Many SCCs develop from an existing precancerous actinic keratosis (AK) or actinic cheilitis. SCCs usually appear as thick, rough, scaly patches that may bleed if bumped. They often look like warts and sometimes appear as open sores with a raised border and crusted surface over an elevated pebbly base. The skin around SCCs typically shows signs of sun damage such as wrinkling, pigment changes, and loss of elasticity. These lesions persist for weeks and occasionally bleed. They may also rapidly increase in size.

In general, SCCs are more threatening than BCCs and have a greater chance of spreading and becoming life threatening if untreated.

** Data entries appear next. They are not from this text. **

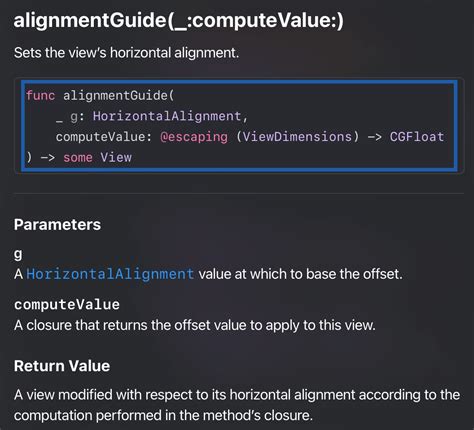Click the Return Value section heading
This screenshot has width=474, height=430.
point(62,366)
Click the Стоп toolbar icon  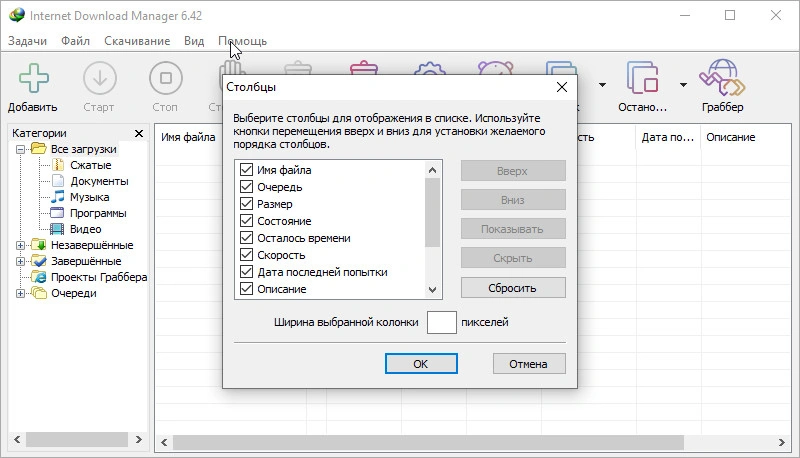[x=165, y=79]
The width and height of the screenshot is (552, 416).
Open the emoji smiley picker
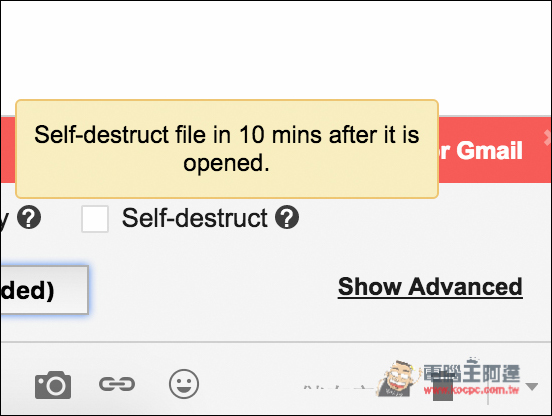click(184, 384)
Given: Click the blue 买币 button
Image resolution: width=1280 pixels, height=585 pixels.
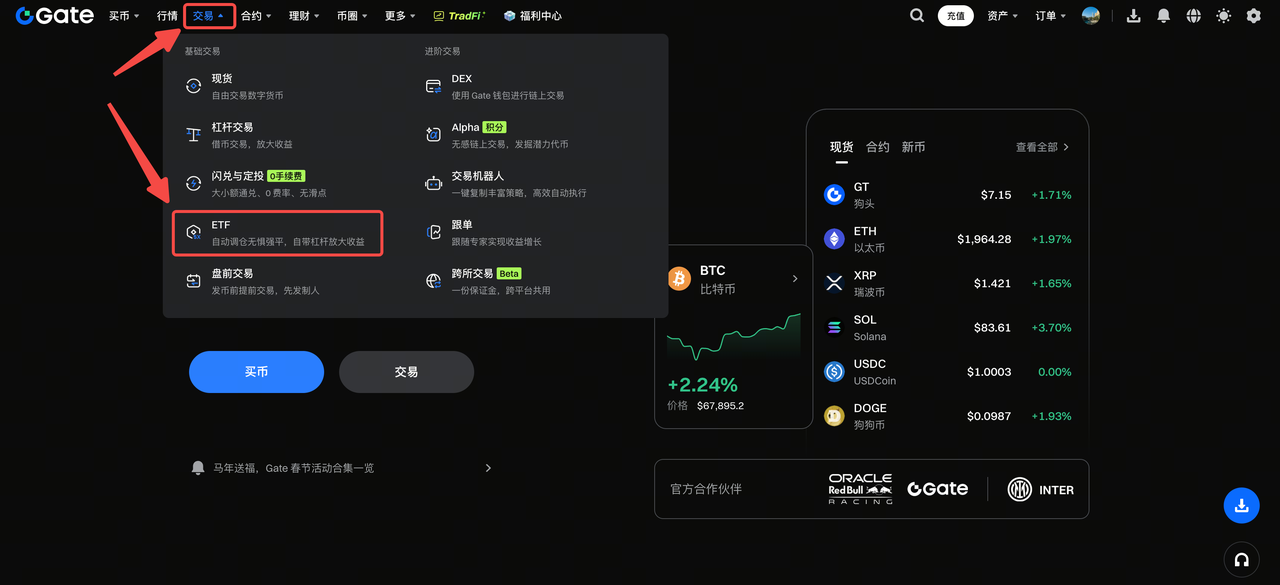Looking at the screenshot, I should point(256,372).
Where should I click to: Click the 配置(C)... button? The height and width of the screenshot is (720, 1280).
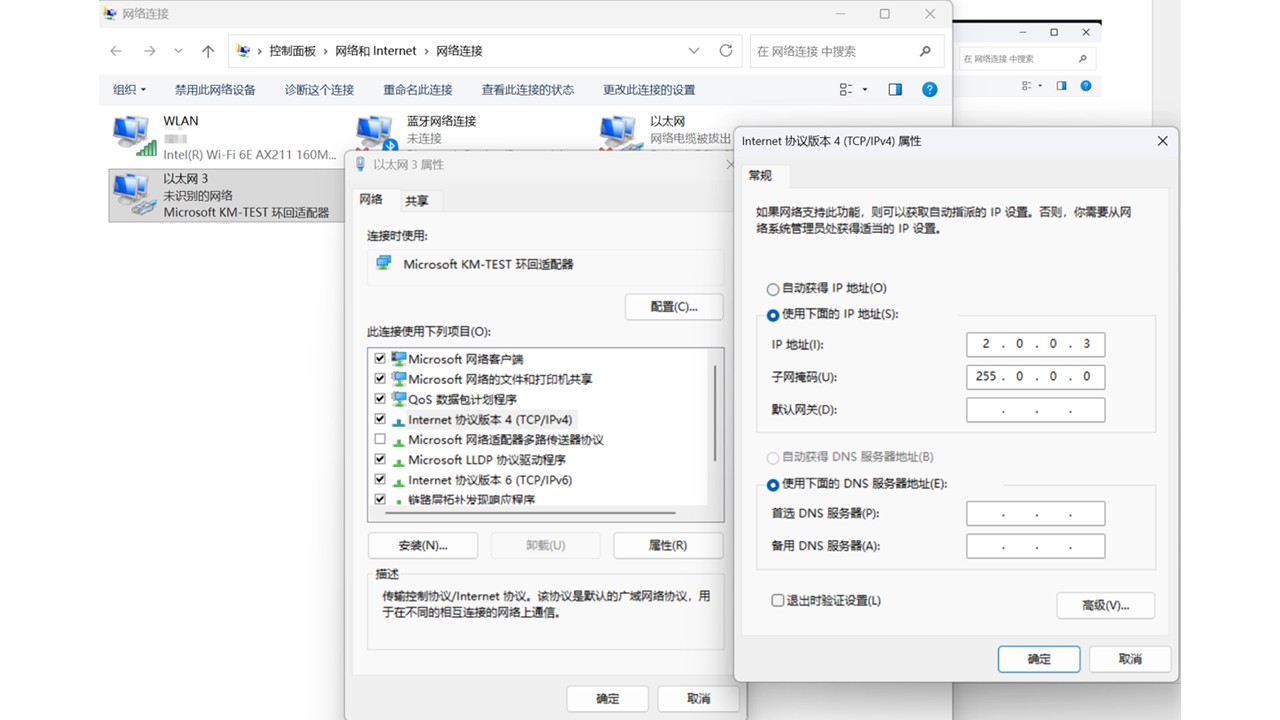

Skin Cancer Treatment Options for Basal and Squamous Cell Carcinoma:

  • Curettage and Electrodesiccation – As with AKs, the growth is scraped off with a curette, but when treating BCCs or SCCs, the procedure is typically repeated a few times to help assure that all cancer cells are eliminated. Local anesthesia is required, and bleeding is controlled with an electrocautery needle.
  • Excisional Surgery – Along with the above procedure, this is one of the most common treatments for BCCs and SCCs. Using a scalpel, the physician removes the entire growth along with a surrounding border of apparently normal skin as a safety margin. The incision is closed, and the growth is sent to the laboratory to verify that all cancerous cells have been removed.
  • Mohs Micrographic Surgery – The physician removes the tumor with a curette or scalpel and then removes very thin layers of the remaining surrounding skin one layer at a time. Each layer is checked under a microscope, and the procedure is repeated until the last layer viewed is cancer-free. This technique saves the greatest amount of healthy tissue and may reduce the rate of local recurrence. It is often used for tumors that have recurred or are in hard-to-treat places such as the head, neck, hands, and feet.
  • Cryosurgery, laser surgery, and photodynamic therapy – the same treatments used to eliminate AKs can also be used to treat BCCs and SCCs.
  • BCCs and SCCs are easily treated when they are detected at an early stage. However, the larger a tumor grows, the more dangerous and potentially disfiguring it may become and the more extensive the treatment must be.